═════ Task material ═════
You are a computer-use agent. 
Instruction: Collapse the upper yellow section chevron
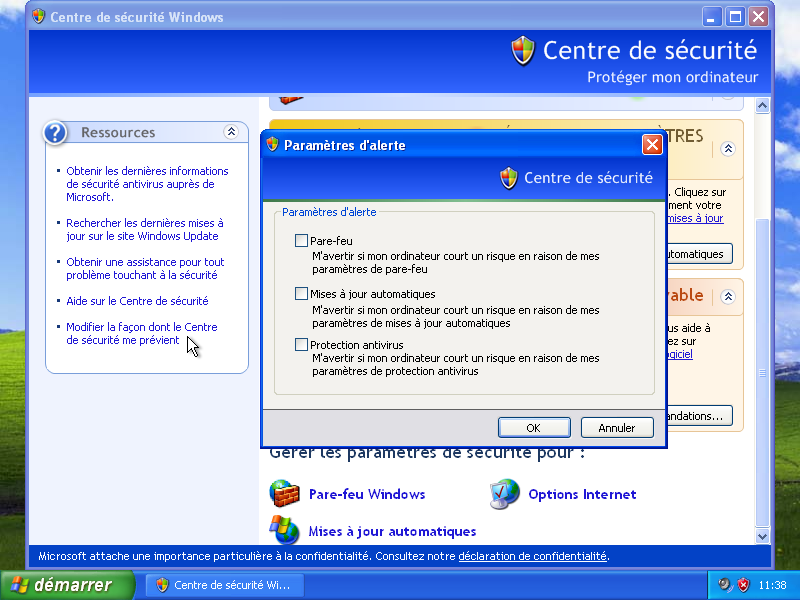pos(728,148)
═════
═════ Task material ═════
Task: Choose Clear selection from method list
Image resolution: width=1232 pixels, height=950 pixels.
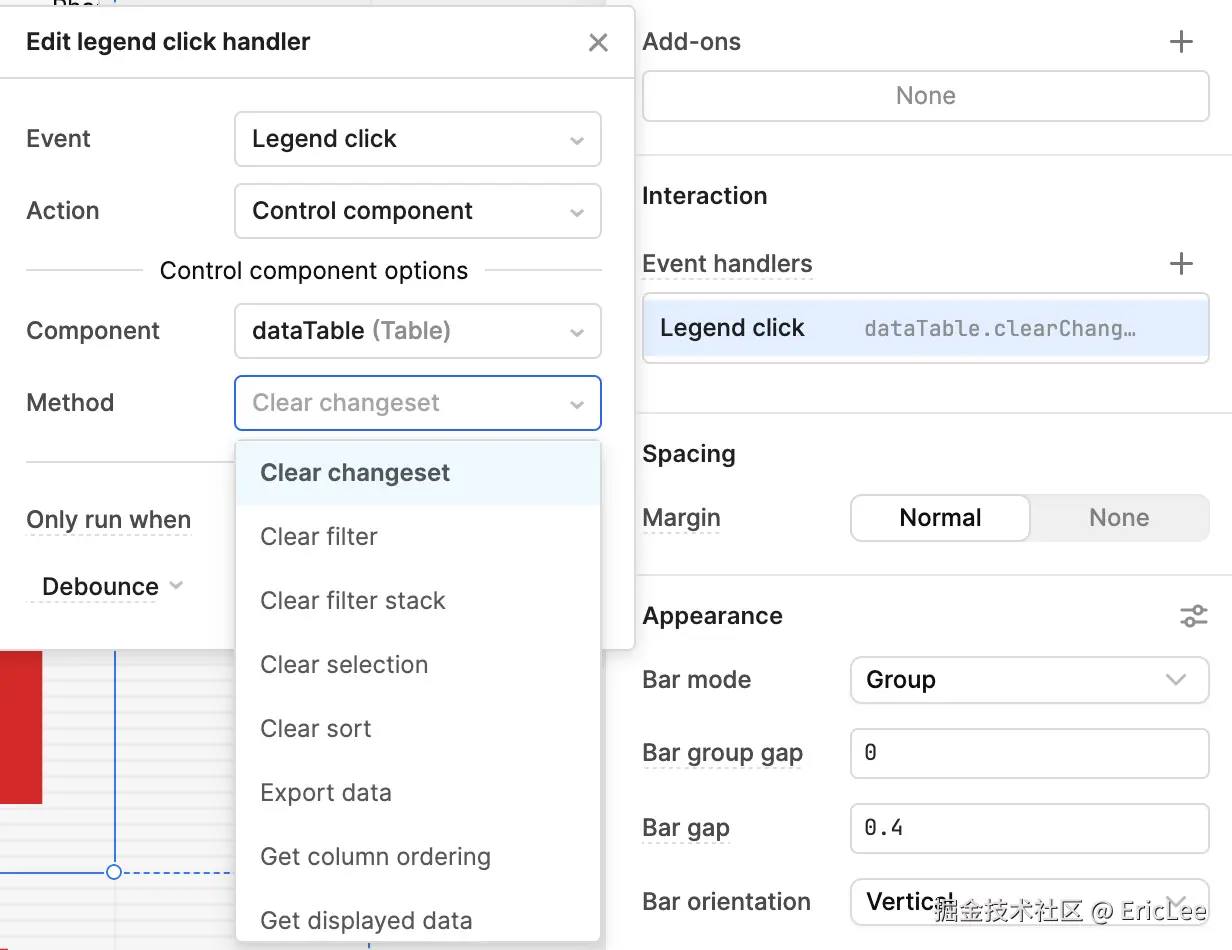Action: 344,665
═════
Exercise objective -> Pick out every line in the entries that contains the string "upper". Case counts.

Answer to the problem ->
Instruction: Collapse the upper yellow section chevron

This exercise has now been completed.